Nachdem man von einer Anwohnerin erfahren hatte, dass die Maschinen dem "Mayer Girgl" in Lauterhofen gehören, fuhr das Team nach Lauterhofen, wo auch noch einige Oldtimer zu bewundern waren. Georg Mayer hat so an die 30 Motorräder, davon die Hälfte alte Ducati. Sein Sohn teilt übrigens das Hobby des Vaters, so dass es heißt, er sein nicht sein Sohn, sondern sein Klon. Und auf die Frage, warum da Girgl alte Motorräder sammelt und herrichtet, gab es die Antwort: "Mei, da Oane sammelt Briefmarken und i Motorradl." Ein Highlight war dann, als der Uli mit einer restaurierten, gelb-schwarzen 450er Ducati mit 24 PS, Baujahr 1970, nach einer Proberunde den Weg von Lauterhofen nach Kastl mit diesem Gefährt zurücklegen durfte. Als er in Kastl ankam, war ihm das Glücksgefühl sichtlich im Gesicht abzulesen.

Am nächsten Tag machten sich dann der Boder und der Andi - die Hygienevorschriften von Corona einhaltend - mit dem Tandemfahrrad, auf dem am Gepäckträger die Utensilien fürs Haareschneiden untergebracht waren, auf zum Haareschneiden am großen Parkplatz am ehemaligen Bahnhof. Das Wetter spielte diesmal auch mit.

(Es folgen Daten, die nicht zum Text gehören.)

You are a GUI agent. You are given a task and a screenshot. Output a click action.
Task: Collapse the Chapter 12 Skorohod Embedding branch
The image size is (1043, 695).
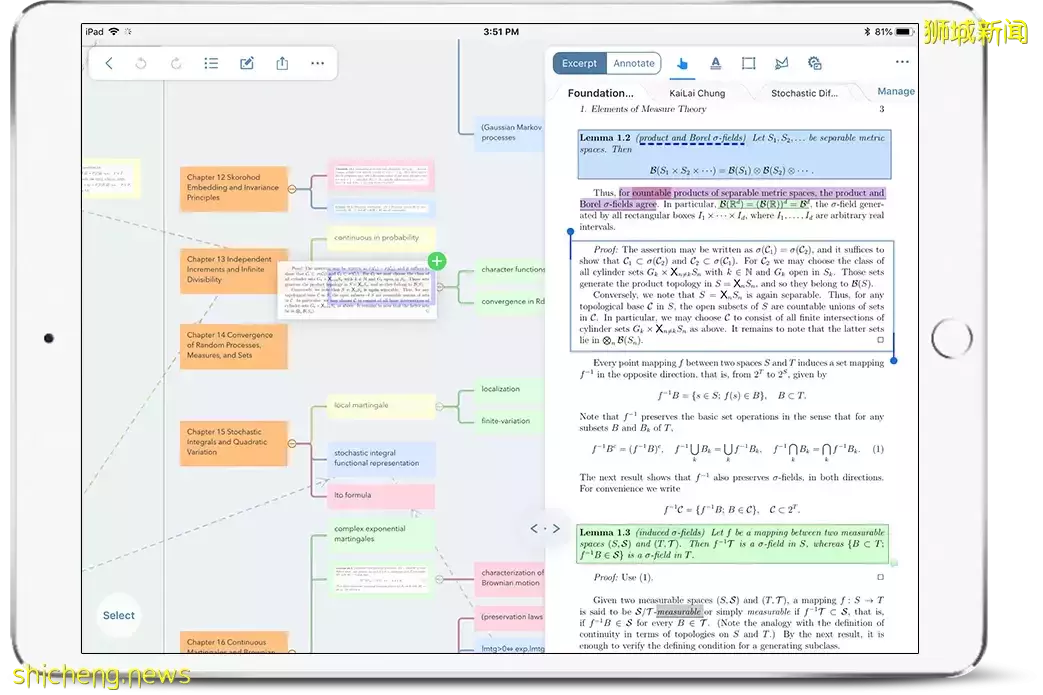(292, 188)
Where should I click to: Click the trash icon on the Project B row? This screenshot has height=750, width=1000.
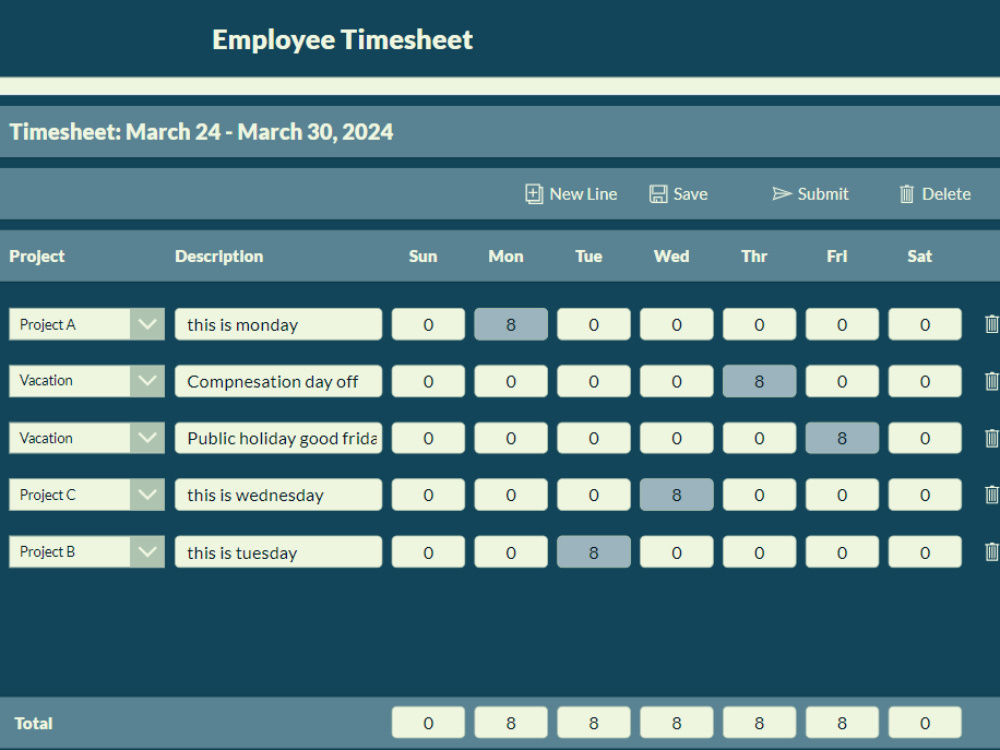[x=991, y=551]
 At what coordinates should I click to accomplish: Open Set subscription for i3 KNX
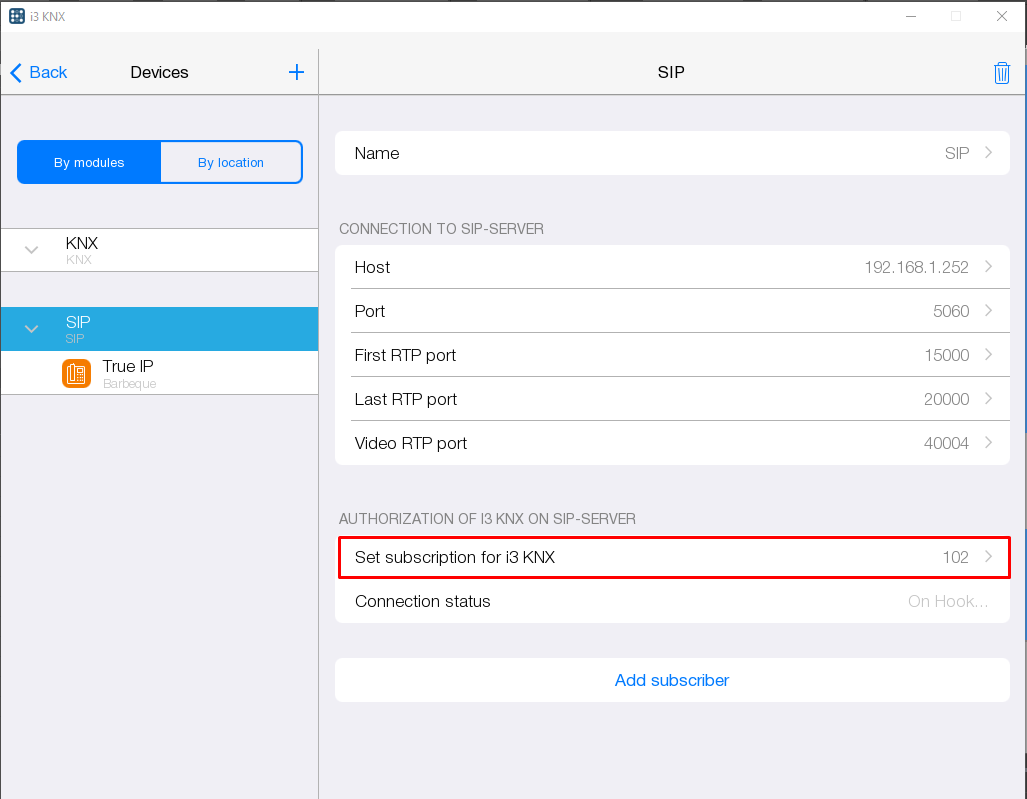[x=671, y=557]
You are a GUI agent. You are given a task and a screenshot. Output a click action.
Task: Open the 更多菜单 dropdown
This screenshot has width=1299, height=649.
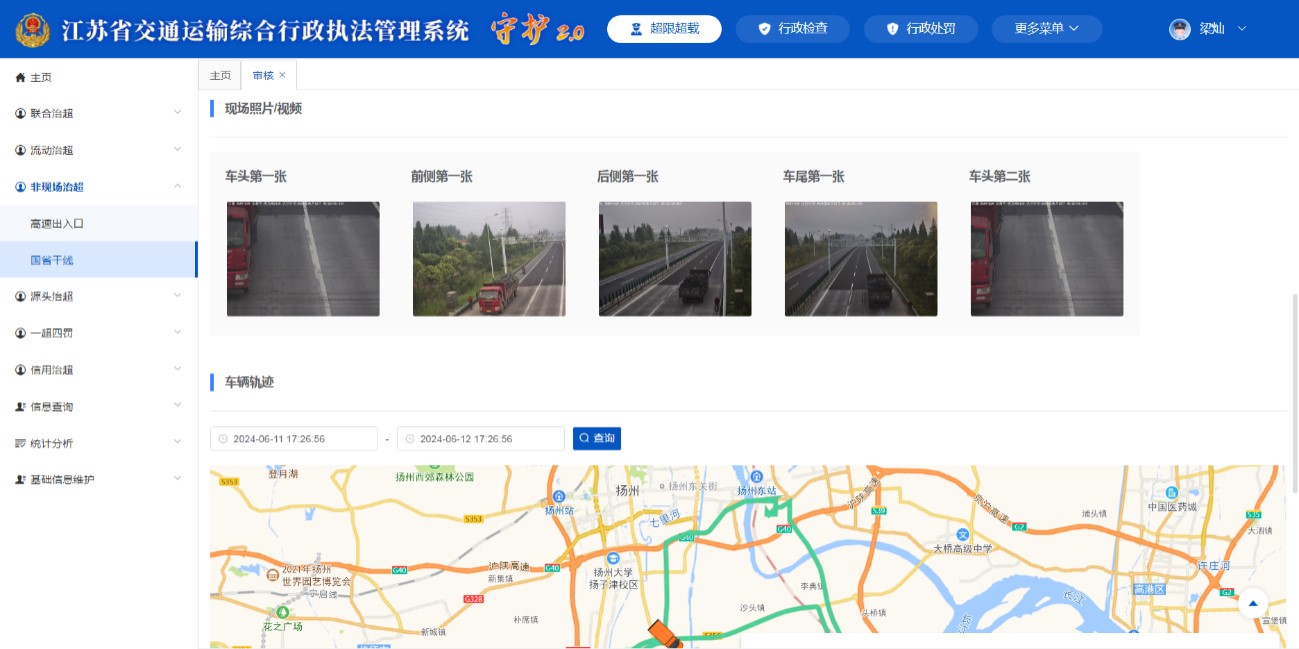[1046, 29]
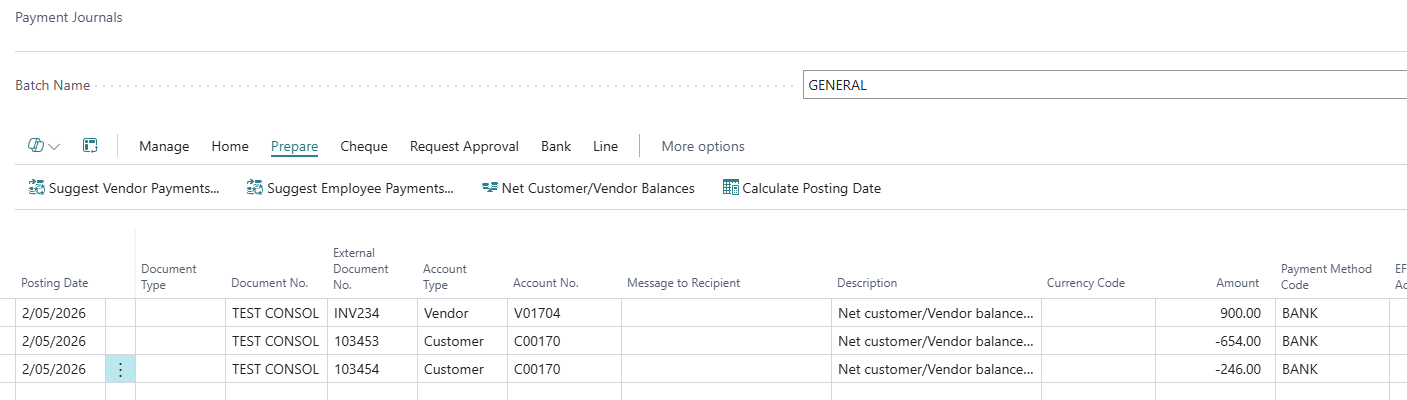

Mit ernster Miene wurde dem Andi sein Friseurtuch umgebunden und mit gemächlichen Pedaltritten ging es über den Parcours - angefeuert vom Basti, der mit dem Mikrofon in der Hand nebenher mitlief. Boder Albert ließ sich von dem Ganzen nicht nervös machen und so fiel bei jeder Runde ein Büschel Haare mehr. Sogar mit der Schere wurde der Kopf in Form gebracht - mit einem Ergebnis, das sich sehen lassen konnte. Am Ende wurde der Andi von seinen Kollegen begutachtet und mit diesen anerkennenden Worten gelobt: "Jetzt schaust aber gut aus." Lob gab es aber auch für den Boder für sein sicher anstrengendes, aber hervorragendes Werk.

Der Boder schneidet die Haare

Übereinstimmend meinten die Woidboyz, dass ihnen der Aufenthalt in Kastl im Lauterachtal bestens gefallen hat und dass der Unterhaltungswert wahrscheinlich so schnell nicht zu toppen ist. Im Übrigen haben die Hauptdarsteller wie das Ehepaar Welzl, der Mayer-Girgl und sein Sohn sowie Boder Albert Fromm und seine ebenfalls gefilmte Frau von ihren Freunden und Bekannten großes Lob erhalten für die Präsentation von Kastl. Im Internet wurde der Beitrag weit über 100 000 Mal angeklickt. Wenn das keine tolle Werbung fürs Lauterachtal war!

Viel Spaß in Kastl

Diese Ausstellung seltener „Motorradoldies“ interessierte die Woidboyz ganz besonders. Sie gaben nicht eher nach, bis sie den Besitzer, den Mayer Girgl in Lauterhofen, ausfindig machten und besuchen konnten.
Stolz präsentiert Georg Mayer seine Zweirad-Sammlung und die restaurierte 50 Jahre alte 450er Ducati, mit der Uli von den Woidboyz unfallfrei den Weg von Lauterhofen nach Kastl zurückgelegt hat.
Die Woidboyz gerieten in die Hochzeitsgesellschaft des frisch getrauten Ehepaars Elena und Mathias Welzl, das es sich nicht nehmen ließ, dem BR-Team den Weg zum Kastler Boder Albert Fromm zu zeigen.